--- EXCERPTED DATA ---

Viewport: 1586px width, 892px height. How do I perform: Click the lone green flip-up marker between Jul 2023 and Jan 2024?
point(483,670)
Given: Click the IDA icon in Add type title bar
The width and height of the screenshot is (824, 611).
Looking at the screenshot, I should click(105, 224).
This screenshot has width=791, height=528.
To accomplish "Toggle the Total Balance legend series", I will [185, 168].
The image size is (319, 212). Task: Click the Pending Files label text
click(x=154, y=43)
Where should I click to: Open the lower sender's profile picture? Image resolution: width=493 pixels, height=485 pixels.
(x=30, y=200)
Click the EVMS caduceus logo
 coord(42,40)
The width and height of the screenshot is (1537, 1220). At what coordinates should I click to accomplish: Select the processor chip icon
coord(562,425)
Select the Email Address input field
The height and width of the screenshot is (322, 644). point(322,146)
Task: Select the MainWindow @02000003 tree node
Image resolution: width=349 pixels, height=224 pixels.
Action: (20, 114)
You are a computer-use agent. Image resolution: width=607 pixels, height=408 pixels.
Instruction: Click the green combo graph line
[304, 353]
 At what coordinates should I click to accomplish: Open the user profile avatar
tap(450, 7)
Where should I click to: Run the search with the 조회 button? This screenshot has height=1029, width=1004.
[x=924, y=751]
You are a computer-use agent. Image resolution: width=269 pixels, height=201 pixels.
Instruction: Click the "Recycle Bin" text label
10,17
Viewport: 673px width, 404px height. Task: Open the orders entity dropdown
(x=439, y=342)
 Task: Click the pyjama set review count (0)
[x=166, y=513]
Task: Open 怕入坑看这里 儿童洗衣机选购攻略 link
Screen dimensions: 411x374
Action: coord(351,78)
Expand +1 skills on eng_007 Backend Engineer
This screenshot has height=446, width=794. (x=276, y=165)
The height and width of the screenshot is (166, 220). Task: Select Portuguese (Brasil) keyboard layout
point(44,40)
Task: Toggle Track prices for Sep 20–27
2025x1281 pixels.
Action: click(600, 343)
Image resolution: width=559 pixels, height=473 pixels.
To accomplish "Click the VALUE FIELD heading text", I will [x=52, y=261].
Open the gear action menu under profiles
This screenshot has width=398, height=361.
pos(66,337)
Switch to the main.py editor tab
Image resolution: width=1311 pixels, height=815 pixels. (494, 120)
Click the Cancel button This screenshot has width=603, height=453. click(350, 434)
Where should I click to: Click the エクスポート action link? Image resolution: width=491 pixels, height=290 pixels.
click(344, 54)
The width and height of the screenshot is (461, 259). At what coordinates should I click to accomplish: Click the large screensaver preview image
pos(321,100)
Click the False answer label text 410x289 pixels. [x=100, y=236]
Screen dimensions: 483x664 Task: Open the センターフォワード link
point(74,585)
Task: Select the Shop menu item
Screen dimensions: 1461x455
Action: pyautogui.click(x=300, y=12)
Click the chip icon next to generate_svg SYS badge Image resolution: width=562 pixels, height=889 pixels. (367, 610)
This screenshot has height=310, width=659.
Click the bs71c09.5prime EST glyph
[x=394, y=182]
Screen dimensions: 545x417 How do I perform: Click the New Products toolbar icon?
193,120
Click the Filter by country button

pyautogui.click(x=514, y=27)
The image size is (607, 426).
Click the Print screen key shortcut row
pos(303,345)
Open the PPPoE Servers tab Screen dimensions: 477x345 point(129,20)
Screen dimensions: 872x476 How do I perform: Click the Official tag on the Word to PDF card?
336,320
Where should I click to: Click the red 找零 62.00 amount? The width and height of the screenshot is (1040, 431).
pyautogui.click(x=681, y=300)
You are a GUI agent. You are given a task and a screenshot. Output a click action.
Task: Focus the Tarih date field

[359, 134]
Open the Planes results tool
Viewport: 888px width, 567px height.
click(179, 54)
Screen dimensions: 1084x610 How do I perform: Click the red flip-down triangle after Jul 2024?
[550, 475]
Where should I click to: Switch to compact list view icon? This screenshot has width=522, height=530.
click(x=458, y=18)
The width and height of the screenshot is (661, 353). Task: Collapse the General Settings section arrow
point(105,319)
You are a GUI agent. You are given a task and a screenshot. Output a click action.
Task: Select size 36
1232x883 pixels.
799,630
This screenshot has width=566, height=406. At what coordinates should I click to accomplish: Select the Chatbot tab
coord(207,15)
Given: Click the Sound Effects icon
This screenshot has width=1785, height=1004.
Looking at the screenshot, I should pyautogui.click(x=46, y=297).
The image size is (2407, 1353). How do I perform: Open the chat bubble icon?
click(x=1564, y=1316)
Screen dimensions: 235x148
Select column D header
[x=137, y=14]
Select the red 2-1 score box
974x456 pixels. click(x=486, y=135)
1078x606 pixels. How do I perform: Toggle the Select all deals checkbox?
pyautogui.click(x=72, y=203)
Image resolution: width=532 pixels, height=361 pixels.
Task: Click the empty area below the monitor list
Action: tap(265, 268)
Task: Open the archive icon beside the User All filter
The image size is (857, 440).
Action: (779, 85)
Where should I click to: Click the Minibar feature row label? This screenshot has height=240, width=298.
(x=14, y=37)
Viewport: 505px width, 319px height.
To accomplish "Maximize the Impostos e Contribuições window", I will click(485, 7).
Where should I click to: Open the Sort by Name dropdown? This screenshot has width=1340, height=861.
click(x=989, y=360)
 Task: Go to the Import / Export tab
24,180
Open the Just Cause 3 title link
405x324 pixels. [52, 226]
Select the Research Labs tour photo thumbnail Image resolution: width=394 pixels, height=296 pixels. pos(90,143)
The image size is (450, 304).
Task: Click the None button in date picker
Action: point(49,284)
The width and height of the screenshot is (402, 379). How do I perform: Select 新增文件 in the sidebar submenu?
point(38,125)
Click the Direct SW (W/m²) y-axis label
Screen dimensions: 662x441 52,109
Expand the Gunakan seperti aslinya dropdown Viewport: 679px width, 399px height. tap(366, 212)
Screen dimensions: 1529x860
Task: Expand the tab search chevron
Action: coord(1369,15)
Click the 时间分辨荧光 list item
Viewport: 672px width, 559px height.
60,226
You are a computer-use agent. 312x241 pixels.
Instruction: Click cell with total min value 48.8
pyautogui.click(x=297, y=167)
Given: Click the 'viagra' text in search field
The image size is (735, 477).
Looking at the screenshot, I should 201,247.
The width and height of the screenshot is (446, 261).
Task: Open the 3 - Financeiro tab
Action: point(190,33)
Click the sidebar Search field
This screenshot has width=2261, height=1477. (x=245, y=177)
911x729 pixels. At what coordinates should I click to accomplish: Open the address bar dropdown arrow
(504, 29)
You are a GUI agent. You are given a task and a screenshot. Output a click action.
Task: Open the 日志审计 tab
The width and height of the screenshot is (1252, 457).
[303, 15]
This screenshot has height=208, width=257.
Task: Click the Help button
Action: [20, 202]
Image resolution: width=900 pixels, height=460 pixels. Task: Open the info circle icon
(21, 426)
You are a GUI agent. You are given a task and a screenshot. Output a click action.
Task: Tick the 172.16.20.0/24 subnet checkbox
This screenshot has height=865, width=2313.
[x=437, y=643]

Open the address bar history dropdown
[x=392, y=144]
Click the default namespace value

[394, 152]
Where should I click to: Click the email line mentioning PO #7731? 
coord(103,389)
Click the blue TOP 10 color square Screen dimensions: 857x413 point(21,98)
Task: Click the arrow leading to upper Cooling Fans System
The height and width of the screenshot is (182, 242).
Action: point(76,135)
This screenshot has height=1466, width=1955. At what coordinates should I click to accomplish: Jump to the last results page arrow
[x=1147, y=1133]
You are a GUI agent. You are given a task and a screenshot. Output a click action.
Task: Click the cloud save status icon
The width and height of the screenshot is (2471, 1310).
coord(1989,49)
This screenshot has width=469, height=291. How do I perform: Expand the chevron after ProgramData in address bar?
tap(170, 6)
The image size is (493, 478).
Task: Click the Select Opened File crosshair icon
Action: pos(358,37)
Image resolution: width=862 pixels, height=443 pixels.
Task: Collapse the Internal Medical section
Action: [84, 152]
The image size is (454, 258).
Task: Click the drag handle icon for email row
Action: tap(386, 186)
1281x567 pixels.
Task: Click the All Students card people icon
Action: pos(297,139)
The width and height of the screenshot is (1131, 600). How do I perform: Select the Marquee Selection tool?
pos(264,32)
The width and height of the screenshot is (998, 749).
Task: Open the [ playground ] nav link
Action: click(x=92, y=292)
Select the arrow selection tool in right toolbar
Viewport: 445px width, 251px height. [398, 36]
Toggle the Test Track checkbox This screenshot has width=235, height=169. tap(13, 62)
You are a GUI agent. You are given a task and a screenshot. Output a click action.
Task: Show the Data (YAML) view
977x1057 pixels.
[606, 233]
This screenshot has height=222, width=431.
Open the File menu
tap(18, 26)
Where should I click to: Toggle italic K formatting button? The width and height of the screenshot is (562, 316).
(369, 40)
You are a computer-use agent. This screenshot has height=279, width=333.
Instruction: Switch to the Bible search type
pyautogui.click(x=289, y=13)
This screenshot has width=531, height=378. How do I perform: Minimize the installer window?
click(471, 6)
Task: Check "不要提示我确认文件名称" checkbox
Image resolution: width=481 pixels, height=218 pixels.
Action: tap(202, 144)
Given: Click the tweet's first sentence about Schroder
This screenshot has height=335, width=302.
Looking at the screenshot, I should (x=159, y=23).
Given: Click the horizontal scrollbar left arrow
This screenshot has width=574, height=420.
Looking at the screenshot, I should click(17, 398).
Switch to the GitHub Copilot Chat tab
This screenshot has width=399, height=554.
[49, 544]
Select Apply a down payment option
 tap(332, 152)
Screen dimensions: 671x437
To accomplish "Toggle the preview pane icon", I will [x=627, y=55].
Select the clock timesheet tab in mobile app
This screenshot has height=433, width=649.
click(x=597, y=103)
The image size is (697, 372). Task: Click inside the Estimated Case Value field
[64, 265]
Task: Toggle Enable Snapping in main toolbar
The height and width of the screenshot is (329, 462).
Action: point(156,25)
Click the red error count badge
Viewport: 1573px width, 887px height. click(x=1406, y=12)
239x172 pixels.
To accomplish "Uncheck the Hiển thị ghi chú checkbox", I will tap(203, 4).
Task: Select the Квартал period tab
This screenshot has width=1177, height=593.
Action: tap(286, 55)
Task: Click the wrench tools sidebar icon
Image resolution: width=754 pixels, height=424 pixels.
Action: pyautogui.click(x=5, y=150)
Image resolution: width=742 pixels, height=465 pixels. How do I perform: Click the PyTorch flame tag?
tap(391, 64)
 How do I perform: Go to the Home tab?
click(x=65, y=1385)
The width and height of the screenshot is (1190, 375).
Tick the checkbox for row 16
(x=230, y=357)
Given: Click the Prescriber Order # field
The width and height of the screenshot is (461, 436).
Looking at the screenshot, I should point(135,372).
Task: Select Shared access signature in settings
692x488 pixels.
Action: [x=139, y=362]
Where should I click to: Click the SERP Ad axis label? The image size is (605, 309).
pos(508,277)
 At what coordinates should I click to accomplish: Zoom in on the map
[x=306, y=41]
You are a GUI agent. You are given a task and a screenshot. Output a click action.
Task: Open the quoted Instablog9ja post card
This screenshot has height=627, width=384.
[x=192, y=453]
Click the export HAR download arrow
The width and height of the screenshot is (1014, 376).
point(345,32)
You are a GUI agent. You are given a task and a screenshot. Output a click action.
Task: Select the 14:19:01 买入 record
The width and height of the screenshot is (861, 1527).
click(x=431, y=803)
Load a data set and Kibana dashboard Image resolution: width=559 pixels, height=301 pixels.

---

BRIEF: Convert the part of the rows that opens with the line containing "This screenshot has width=791, height=528." and closes with the line containing "[x=924, y=751]" into a numbered list, leaving out any blank lines.

RESPONSE:
1. This screenshot has width=791, height=528.
2. To accomplish "Toggle the Total Balance legend series", I will [185, 168].
3. The image size is (319, 212). Task: Click the Pending Files label text
4. click(x=154, y=43)
5. Where should I click to: Open the lower sender's profile picture? Image resolution: width=493 pixels, height=485 pixels.
6. (x=30, y=200)
7. Click the EVMS caduceus logo
8.  coord(42,40)
9. The width and height of the screenshot is (1537, 1220). At what coordinates should I click to accomplish: Select the processor chip icon
10. coord(562,425)
11. Select the Email Address input field
12. The height and width of the screenshot is (322, 644). point(322,146)
13. Task: Select the MainWindow @02000003 tree node
14. Image resolution: width=349 pixels, height=224 pixels.
15. Action: (20, 114)
16. You are a computer-use agent. Image resolution: width=607 pixels, height=408 pixels.
17. Instruction: Click the green combo graph line
18. [304, 353]
19.  At what coordinates should I click to accomplish: Open the user profile avatar
20. tap(450, 7)
21. Where should I click to: Run the search with the 조회 button? This screenshot has height=1029, width=1004.
22. [x=924, y=751]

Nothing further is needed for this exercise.